Aug 31, 2016 • 43min
Policing Offence
When is a personal opinion so offensive that it becomes morally unacceptable? This weekend former Tory leadership candidate Andrea Leadsom discovered her comments on motherhood had transgressed an unwritten social convention. The outraged legions of leader writers, columnists and Twitterati descended and by Monday she was gone. As the politics of offence, identity and rights become ever more toxic, they become equally hard to navigate and the price of transgression is ever higher. The whole Brexit debate and its aftermath have been characterised by claim and counter claim of racism, ageism and classism. We've had laws against "hate speech" for many years now, but are we too keen to create whole new categories of "-isms" to which we can take offence? If morality rests on the ability to distinguish between groups and make judgements about their lifestyles, how do you distinguish between a legitimate verdict and an unjustifiable prejudice? Why is it acceptable to say 'It's good that the President is black' but not to say 'It's good that the next President will be white'? Why is the insult "stale, male and pale" OK, but it wouldn't be if you changed gender and race? Is this about defending the powerless against the powerful, or limiting people's rights to say what they think? Where do we draw the line between policing the basic principles of equal rights and mutual respect with a capacity to judge people by what lies in their heart?

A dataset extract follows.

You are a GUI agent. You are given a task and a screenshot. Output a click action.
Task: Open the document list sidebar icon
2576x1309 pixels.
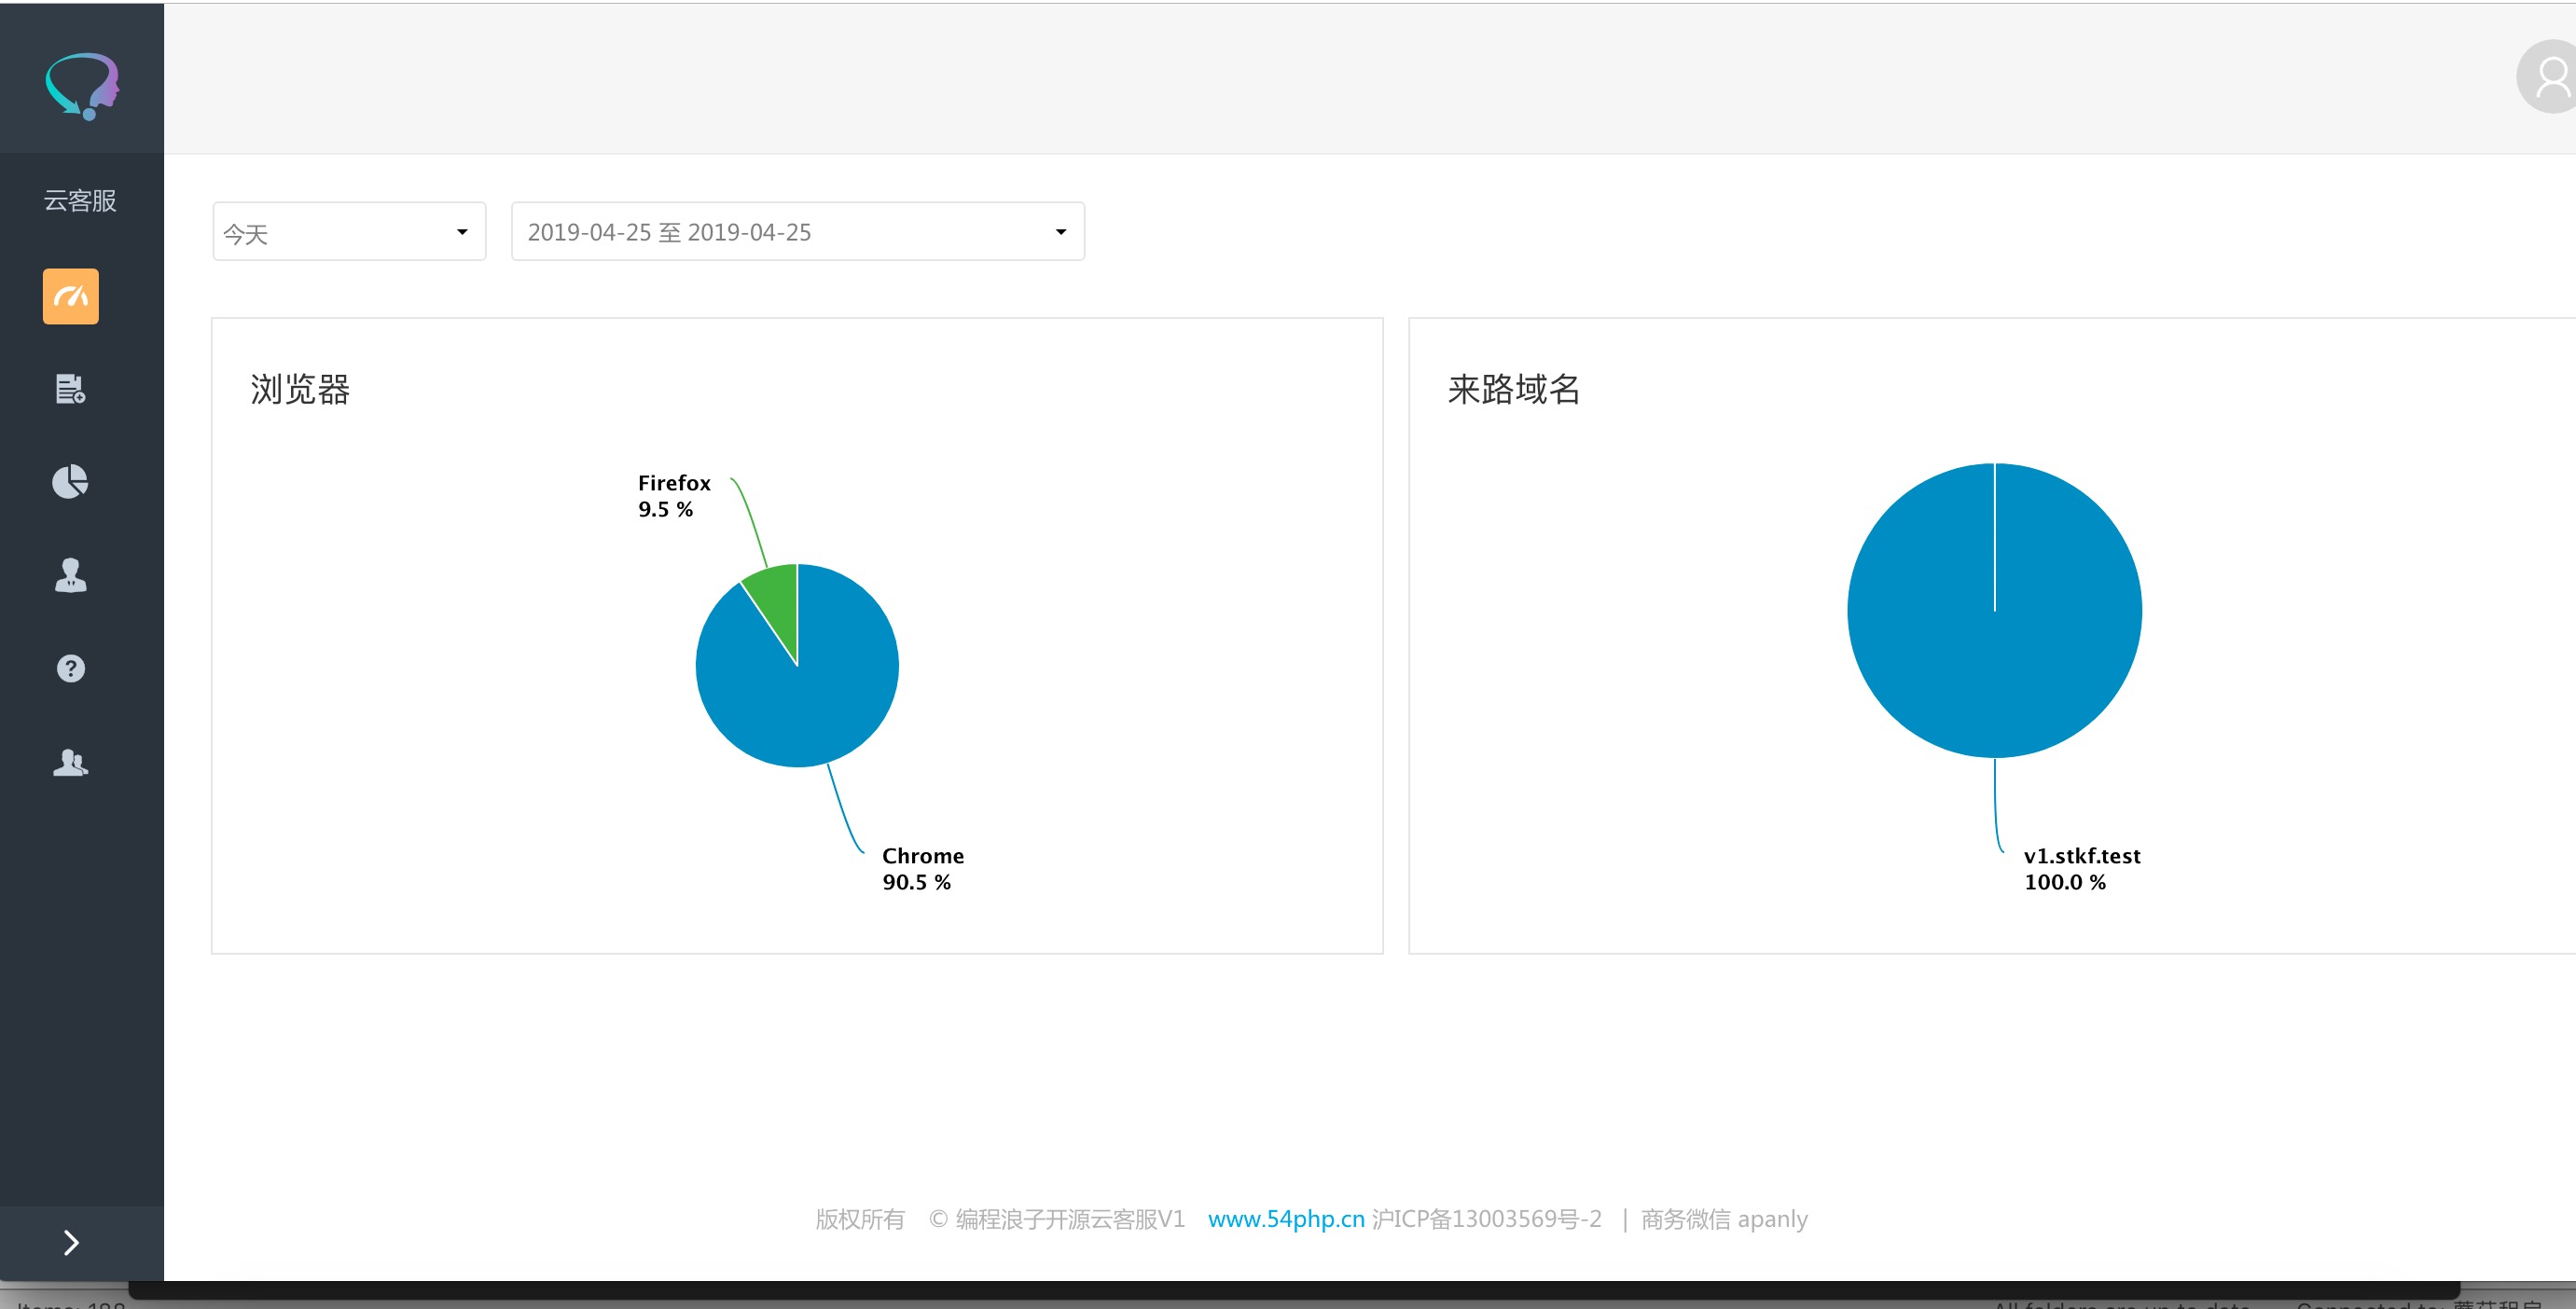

Chaired by Michael Buerk with Anne McElvoy, Claire Fox, Giles Fraser and Matthew Taylor. Witnesses are Maya Goodfellow, Josh Howie, Peter Tatchell and Dr Joanna Williams.

Aug 4, 2016 • 43min
The Summer of 2016
As someone once said 'Whoever you vote for the government wins'. Whether we thought it was a conspiracy or not we've got used to the idea that something we called the establishment ran societies like ours. No longer. From Brexit voters agreeing with Michael Gove that we shouldn't listen to experts, to Donald Trump supporters relishing the hostility to their man of every part of the American establishment or Jeremy Corbyn supporters rejecting conventional wisdom about what is needed to win elections: everywhere it appears the conventional, the expert, the elite, the establishment view is on the defensive. For some this is a brave new world of openness, activism and renewal. For others it's a post-factual world of populism, extremism and damage. Is the establishment dying? Is this the assertion of the independent-minded? A welcome jolt for a complacent ruling class? A time of renewal? Or a brainless twitch by people bored with issues and complexity, ushering in a host of dangerous isms - populism, extremism, nationalism. "The Summer of 2016" - should we cheer, worry, or despair? The Moral Maze. Witnesses are Will Moy, Ian Chamberlain, Milo Yiannopoulos and Philip Collins.